- [Work instruction]: With pictures omitted, the line containing "Skip to the start of the timeline" and all later lines of the records below are to be restated word for word.

•••

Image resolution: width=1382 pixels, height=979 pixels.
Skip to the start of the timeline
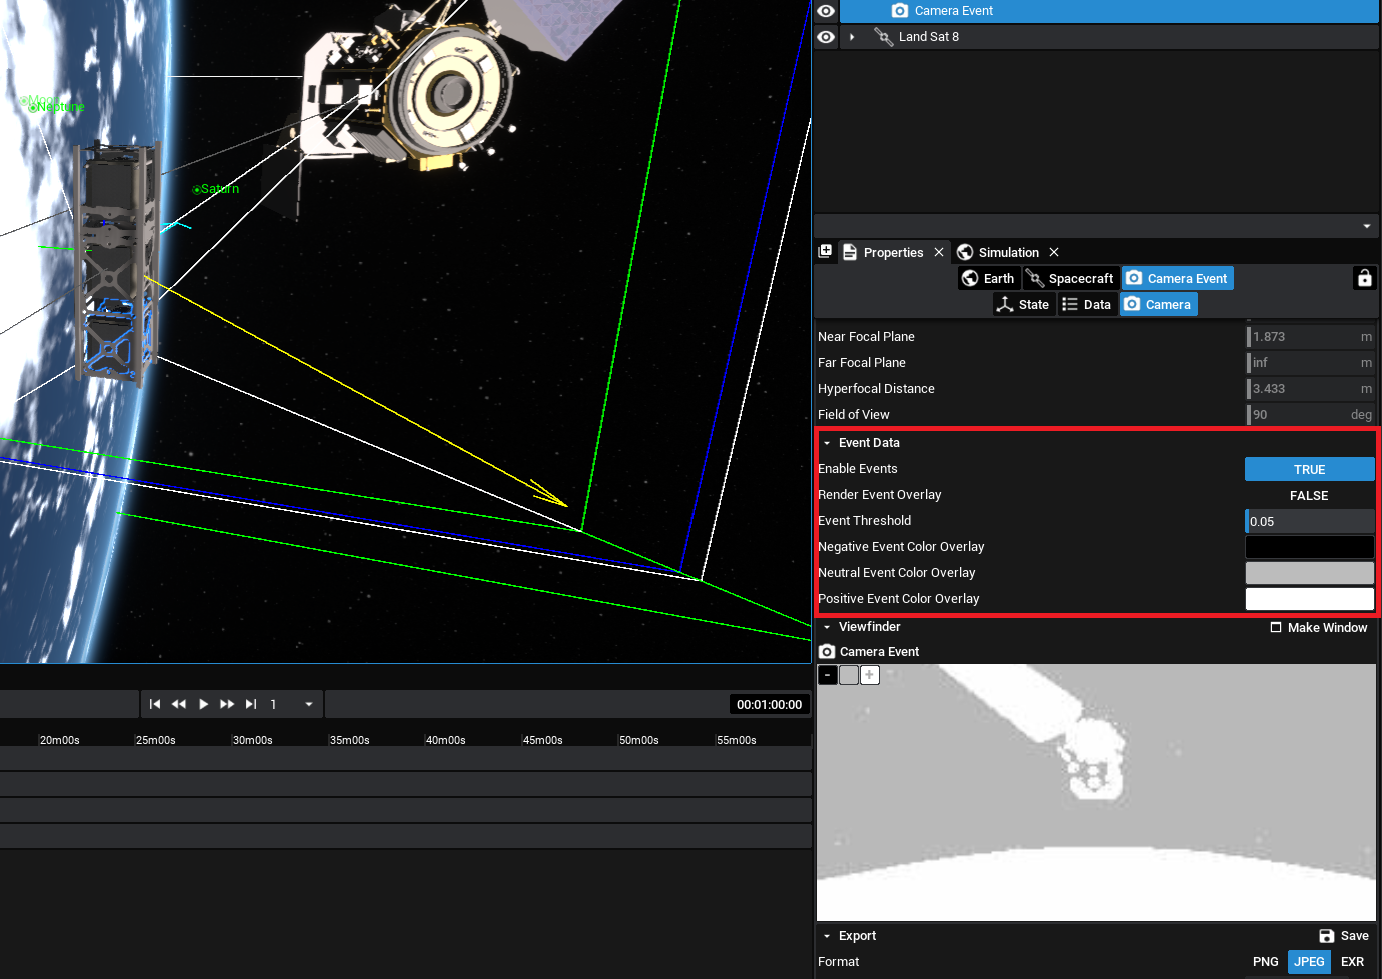coord(155,704)
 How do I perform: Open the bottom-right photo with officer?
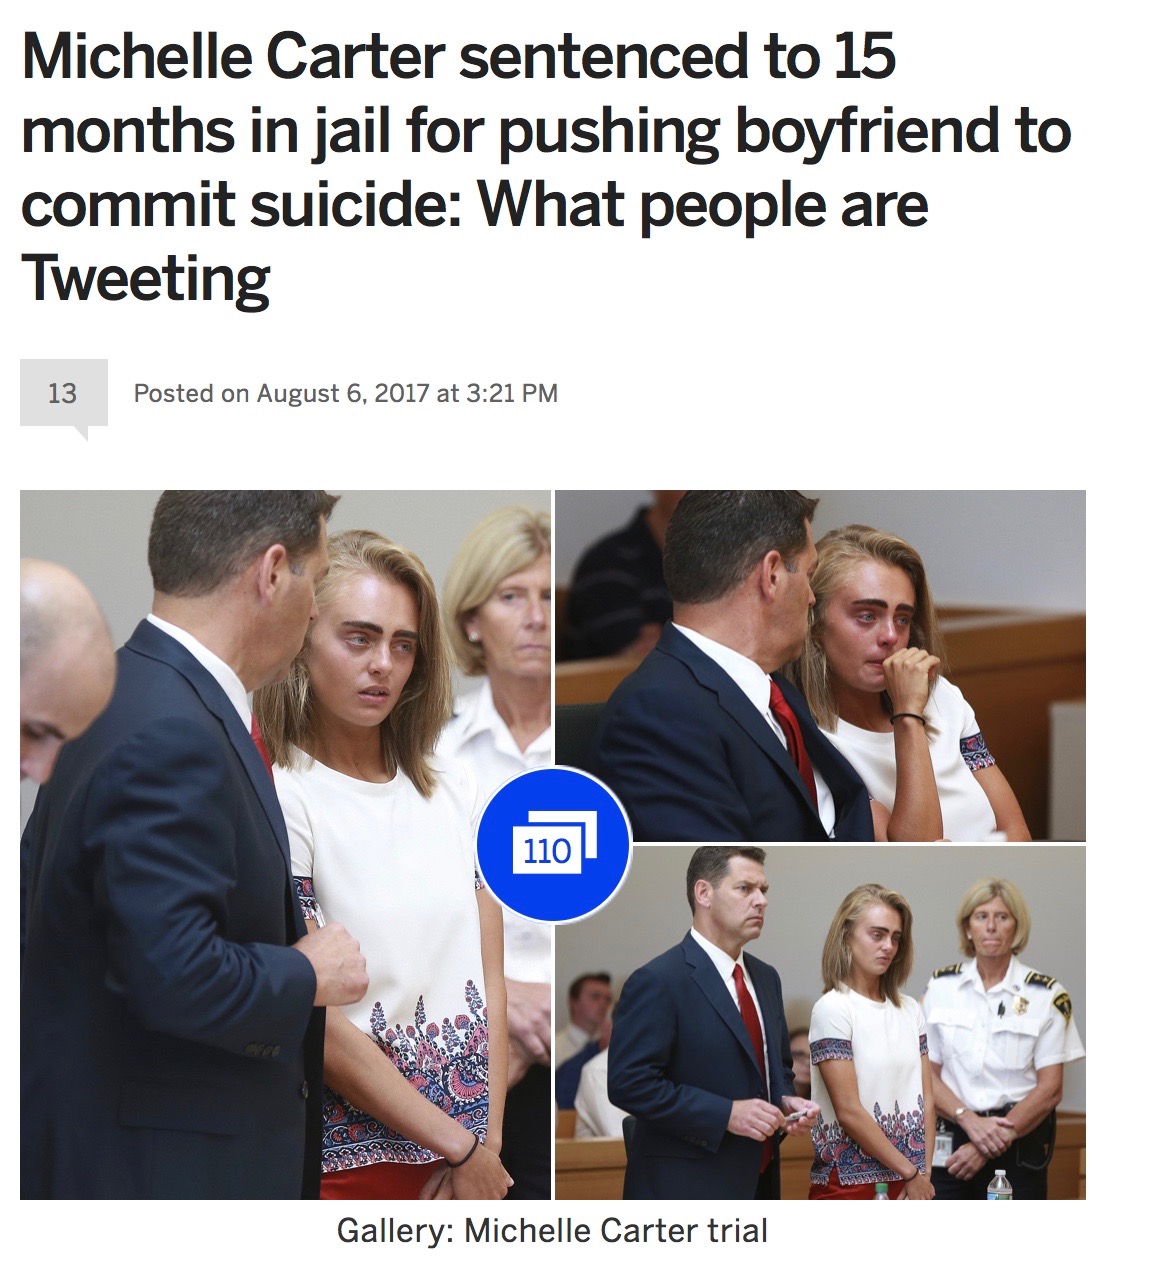coord(820,1022)
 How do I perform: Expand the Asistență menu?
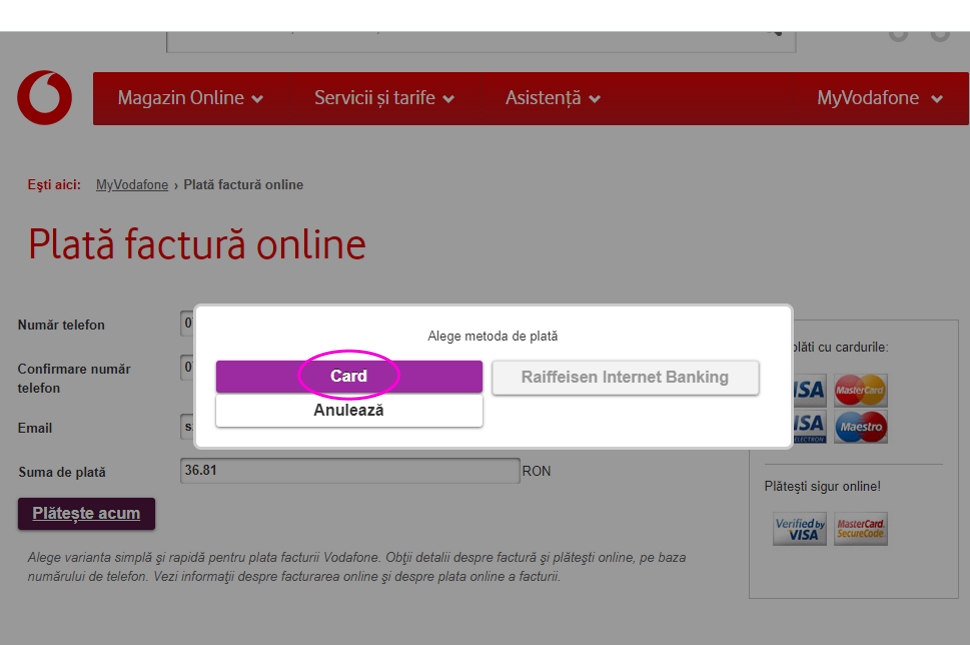click(552, 98)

•••

- [Answer to this problem]:
Skip to the start of the timeline
coord(155,704)
 How do I perform: Open the bottom-right photo with officer?
coord(820,1022)
 How do I perform: Expand the Asistență menu?
click(552, 98)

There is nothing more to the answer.